C’est plus qu’une vie dans les bois, plus qu’un congé sabbatique, qu’un simple dépaysement, je vis plutôt un voyage initiatique, où d’autres possibles prennent vie ! Nous ne rejetons pas la ville et son dynamisme culturel mais nous ouvrons l’éventail des choix de vie, ce qui, je pense, nous aidera à choisir de façon d’autant plus éclairée par la suite.
Ces mois d’immersion au rythme de la nature m’ont aidé aussi à accepter que la vie a besoin de la mort. Toutes les espèces animales se régulent par la mort de certaines, et ce, afin d’assurer l’équilibre de l’écosystème.
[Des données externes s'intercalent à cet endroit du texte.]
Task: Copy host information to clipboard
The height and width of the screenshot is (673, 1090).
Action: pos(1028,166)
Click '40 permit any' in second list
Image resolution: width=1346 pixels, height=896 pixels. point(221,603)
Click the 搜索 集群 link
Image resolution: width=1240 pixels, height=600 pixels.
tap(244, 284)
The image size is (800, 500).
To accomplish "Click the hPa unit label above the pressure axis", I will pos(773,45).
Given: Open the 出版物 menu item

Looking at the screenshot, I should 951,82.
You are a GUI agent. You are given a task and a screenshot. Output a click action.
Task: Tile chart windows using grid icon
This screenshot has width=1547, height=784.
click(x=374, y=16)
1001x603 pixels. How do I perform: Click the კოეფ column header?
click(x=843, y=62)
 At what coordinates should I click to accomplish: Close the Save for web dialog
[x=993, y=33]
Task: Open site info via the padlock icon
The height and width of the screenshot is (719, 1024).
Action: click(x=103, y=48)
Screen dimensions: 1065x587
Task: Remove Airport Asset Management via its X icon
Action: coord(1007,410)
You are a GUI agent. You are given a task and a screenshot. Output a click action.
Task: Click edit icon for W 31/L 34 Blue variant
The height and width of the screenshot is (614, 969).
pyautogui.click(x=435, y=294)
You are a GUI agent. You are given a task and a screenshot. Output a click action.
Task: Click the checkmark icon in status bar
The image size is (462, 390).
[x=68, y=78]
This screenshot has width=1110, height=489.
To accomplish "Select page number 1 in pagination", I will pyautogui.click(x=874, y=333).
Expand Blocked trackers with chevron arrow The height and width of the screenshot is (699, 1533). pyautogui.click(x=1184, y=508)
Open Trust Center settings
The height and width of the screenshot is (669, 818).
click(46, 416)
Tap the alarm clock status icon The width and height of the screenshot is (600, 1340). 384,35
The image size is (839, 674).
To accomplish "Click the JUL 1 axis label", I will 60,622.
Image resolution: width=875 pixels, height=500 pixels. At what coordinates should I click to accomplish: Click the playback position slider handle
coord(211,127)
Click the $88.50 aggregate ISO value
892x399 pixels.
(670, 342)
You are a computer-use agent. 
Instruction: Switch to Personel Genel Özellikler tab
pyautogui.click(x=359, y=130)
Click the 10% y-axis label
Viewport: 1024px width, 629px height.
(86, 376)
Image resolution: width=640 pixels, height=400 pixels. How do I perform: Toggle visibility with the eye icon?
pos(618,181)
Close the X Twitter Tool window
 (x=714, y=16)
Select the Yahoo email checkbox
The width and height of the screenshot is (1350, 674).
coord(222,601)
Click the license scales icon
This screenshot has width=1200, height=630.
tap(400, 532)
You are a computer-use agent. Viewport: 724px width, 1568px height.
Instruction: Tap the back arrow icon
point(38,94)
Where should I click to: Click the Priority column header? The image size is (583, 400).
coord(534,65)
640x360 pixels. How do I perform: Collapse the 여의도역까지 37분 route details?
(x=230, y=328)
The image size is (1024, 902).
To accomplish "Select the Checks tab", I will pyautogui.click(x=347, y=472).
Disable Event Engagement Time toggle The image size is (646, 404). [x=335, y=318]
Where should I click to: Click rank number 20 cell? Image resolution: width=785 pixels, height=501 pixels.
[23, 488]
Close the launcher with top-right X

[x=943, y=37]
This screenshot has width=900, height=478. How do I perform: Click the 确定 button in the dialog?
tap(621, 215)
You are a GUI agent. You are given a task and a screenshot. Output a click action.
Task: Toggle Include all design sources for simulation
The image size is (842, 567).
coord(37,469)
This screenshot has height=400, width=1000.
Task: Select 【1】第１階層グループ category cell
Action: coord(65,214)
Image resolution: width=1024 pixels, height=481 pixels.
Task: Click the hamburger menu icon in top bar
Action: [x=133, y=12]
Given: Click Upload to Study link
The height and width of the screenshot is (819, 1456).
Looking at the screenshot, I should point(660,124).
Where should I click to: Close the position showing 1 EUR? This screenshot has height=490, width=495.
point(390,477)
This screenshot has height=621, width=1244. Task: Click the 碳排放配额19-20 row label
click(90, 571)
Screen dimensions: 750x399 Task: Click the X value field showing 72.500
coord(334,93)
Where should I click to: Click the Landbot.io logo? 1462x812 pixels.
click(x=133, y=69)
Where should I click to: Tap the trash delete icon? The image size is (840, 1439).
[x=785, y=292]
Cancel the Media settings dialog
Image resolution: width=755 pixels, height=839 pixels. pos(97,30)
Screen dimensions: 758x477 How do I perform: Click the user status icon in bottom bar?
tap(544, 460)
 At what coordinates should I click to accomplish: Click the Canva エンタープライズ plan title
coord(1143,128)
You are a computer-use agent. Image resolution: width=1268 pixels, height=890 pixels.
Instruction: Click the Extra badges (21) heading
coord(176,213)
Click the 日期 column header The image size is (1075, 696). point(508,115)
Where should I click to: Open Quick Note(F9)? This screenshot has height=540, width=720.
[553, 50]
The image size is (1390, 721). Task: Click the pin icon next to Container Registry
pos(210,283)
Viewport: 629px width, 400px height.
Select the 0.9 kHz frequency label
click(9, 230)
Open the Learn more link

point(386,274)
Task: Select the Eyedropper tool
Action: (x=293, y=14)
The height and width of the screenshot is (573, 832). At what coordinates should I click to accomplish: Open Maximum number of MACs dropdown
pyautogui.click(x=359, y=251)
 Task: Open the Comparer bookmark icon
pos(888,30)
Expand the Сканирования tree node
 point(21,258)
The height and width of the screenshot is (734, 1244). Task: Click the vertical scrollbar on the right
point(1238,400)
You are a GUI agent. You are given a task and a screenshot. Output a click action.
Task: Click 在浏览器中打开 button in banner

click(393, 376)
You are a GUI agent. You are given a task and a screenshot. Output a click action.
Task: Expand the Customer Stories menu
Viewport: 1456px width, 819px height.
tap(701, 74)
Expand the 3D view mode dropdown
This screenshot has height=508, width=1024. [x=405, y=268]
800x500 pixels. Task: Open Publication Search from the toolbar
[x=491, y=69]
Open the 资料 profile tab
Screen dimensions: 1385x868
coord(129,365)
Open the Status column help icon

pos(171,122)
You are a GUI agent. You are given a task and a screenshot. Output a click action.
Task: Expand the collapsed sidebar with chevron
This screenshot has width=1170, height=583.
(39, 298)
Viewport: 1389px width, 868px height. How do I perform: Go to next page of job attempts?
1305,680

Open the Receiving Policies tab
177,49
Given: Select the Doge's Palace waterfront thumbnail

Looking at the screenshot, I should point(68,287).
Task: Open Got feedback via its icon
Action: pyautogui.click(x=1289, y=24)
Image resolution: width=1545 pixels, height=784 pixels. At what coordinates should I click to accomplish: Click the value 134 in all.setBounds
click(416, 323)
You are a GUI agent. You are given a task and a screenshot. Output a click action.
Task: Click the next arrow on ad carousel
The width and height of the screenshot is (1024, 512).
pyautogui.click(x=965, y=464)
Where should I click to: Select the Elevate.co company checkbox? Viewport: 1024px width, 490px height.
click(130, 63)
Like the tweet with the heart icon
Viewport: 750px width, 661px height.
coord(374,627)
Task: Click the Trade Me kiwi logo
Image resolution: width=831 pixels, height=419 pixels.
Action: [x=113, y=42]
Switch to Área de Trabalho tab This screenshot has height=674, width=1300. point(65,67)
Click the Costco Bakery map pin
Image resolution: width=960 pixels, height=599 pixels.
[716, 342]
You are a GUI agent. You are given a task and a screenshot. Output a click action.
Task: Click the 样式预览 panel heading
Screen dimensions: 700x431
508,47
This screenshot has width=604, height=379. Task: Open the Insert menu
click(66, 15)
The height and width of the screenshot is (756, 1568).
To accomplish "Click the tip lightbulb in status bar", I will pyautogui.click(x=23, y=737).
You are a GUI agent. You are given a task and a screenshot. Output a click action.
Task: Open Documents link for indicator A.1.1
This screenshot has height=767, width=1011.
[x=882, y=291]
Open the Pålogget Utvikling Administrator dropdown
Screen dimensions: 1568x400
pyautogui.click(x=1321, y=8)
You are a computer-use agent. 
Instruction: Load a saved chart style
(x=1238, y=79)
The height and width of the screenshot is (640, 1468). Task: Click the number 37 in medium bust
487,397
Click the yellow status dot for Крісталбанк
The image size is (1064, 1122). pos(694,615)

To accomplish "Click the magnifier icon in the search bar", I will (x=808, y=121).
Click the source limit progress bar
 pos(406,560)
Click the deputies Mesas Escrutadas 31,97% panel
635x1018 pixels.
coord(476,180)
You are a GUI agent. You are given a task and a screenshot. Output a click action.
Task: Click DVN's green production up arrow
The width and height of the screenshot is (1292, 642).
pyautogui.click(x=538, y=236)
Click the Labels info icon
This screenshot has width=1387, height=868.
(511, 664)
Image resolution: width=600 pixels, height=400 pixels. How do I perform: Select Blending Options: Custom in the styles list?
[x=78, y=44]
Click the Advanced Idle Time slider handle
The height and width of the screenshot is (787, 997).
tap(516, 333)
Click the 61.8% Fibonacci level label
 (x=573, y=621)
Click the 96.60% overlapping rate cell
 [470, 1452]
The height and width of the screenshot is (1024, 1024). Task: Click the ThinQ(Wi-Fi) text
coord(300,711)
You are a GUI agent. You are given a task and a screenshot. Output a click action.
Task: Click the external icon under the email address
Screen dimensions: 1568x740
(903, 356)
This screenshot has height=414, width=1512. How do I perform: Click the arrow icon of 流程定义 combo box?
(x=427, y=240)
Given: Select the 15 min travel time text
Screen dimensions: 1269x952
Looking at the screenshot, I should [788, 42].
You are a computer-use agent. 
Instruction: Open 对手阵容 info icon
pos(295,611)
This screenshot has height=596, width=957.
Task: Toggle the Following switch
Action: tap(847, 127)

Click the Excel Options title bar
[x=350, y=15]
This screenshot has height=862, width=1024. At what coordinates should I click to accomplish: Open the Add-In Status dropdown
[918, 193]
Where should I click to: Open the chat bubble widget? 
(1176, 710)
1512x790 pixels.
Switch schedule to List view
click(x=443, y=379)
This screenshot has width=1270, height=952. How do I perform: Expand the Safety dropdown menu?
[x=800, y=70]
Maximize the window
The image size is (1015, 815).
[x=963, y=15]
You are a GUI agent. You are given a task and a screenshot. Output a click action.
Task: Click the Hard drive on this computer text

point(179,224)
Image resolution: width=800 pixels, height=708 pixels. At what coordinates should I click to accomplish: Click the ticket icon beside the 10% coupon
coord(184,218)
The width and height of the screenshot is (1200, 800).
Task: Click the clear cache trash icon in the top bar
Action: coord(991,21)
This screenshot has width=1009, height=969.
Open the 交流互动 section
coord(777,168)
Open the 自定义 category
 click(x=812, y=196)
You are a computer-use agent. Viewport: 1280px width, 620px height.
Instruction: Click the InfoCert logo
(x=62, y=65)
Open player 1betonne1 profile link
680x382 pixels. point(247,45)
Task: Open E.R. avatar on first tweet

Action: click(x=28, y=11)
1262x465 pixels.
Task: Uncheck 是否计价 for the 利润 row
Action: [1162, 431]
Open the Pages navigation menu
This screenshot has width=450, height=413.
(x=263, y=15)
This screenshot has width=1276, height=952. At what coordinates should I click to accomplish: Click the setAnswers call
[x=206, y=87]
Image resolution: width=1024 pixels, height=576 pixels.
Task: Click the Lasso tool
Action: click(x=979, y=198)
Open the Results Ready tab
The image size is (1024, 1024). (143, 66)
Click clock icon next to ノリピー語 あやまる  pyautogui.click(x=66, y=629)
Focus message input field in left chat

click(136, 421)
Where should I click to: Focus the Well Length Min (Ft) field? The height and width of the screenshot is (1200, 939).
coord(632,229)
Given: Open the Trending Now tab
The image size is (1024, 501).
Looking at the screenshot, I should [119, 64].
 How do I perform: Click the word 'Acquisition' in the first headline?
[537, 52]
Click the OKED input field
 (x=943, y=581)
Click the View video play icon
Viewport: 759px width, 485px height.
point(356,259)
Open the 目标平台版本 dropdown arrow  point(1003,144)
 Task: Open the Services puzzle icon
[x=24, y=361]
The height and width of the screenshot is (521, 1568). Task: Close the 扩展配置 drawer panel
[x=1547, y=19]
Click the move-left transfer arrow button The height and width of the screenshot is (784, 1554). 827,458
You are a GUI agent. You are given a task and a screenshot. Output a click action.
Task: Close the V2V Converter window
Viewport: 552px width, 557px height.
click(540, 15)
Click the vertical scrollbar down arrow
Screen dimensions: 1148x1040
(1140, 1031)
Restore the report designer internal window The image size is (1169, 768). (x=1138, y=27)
J’ai pu ainsi vivre au mieux la mort de mon grand-père, pilier de ma vie depuis toujours, en savourant ses derniers moments et en acceptant qu’il parte, laissant derrière lui autant de petites graines de vie qui germent en nous au fil des jours. Une mort pour autant de vie à travers ses enfants, petits-enfants et arrières petits-enfants. »
Rentrés en Belgique après 6 mois de vadrouille, les mains dans la terre, mon compagnon et moi sommes heureux d’avoir vécu cette expérience, de nous être ouverts à tant de possibles vies. Nous ferons, je l’espère, des choix éclairés par la suite, et surtout, nous continuerons à faire confiance à la vie, à ses rencontres et ses hasards, en essayant de se détacher au plus des stress financiers et matériels, comme Jeff, Marie-Agnès, Ine, Franck, Isabelle, et tant d’autres. Au final n’est-elle pas là, la clé du bonheur ?

3 commentaires Répondre

  • mounah Répondre

    Bonjour Anne-Claire. C’est tout à fait merveilleux l’histoire que vous avez racontée ici sur le voyage initiatique que vous et votre compagnon avez fait. Je suis totalement éblouie, et je vous remercie beaucoup de nous l’avoir fait partager. Je me demande parfois pourquoi toujours rester en ville à regarder les milliers de voitures qui circulent, et les gens qui se précipitent partout, quand non loin de là , il y avait un endroit idéal pour voir et sentir la beauté naturelle. Je pense que si j’avais le temps, je ferais aussi une petite escapade comme vous, même pas très loin, juste pour sentir la beauté de la prairie. Mais tout d’abord, il faudrait que je me prépare sur le matériel à emporter pour éviter les risques d’accidents. Un revendeur de chaussures de randonnée venait de m’informer que si jamais j’imaginais acheter une chaussure de marche, il m’avait suggéré d’"en savoir plus sur notre blog" selon lui pour cela. Je vous remercie beaucoup.

  • JeannineKe Répondre

    Faire une parenthèse, tester une vie différente, artisanale, campagnarde c’est une belle expérience, une découverte ! Bravo pour cette aventure particulière

    la découverte culturelle qu’offre la ville est un autre enrichissement malgré le stress, la pollution, le bruit, les problèmes quotidiens
    Tout est relatif ...

  • Baloo1300 Répondre

    Quelle belle et lumineuse histoire. Cela fait trente ans que je pense à "décrocher" pour ce genre de vie... Sans pouvoir faire comme toi, passer à l’acte, lâcher prise.
    Je serais heureux de te rencontrer pour avoir plus d’informations sur le contexte qui t’a permis d’ouvrir cette parenthèse sur ton existence...
    Bonne continuation de ton parcours, et calme au long de ta route.